Every fiscal year, utility executives face difficult decisions about which capital projects to support and how to assess the benefits and risks of these investments to customers and stakeholders. Limited budgets, growing customer demand, renewable energy goals, risk of infrastructure failure and an ever-shifting regulatory environment are just a few of the factors they must consider as they balance their portfolios.

Making the wrong choice can lead to massive cost overruns, infrastructure failure and missed regulatory deadlines, all of which impact corporate viability and the bottom line. Additionally, it is the utility executives themselves who are held accountable for failed projects, even though their role becomes one of oversight once the initial decision-making process is completed.

The good news is that utility industry leaders have come to recognise the shortcomings in their portfolio management process, and many of them are making changes to improve results. This report investigates the methods they are using.
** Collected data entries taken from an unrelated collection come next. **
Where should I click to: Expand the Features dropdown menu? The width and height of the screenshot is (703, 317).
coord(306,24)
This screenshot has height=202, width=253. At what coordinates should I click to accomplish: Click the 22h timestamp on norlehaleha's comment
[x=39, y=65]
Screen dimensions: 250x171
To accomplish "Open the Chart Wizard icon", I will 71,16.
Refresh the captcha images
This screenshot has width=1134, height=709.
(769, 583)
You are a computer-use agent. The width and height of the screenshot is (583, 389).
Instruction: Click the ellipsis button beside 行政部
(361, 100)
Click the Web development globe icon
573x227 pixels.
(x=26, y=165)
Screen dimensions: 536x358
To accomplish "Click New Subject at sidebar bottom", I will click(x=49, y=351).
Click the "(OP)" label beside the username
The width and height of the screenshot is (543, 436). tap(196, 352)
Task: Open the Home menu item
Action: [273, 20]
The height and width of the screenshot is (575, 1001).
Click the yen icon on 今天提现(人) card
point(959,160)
Our findings show that utility executives are increasingly:

  • demanding more rigorous up-front planning before a project will even be considered. If divisions want support for their initiatives, they must produce detailed project plans outlining benefits, risks, budgets, schedule and scope. This streamlines decision-making and eliminates bad ideas from the start;
  • managing budgets and risks across the portfolio, rather than considering projects individually. This approach gives them the flexibility to accommodate unexpected risks and take advantage of opportunities by moving funds between projects;
  • adding early milestone reviews to trigger the full release of funds. As project plans are often written months in advance of execution, this step ensures scope and budgets are still relevant before they make a final investment;
  • triggering immediate executive reviews when projects run significantly over budget or behind schedule. Having formal triggers enables executives to solve problems before projects veer off course;
  • viewing regulators as partners, not adversaries. Regulations are not going away, and the most timely and cost-effective way to address them is to work in conjunction with the regulators and elected officials.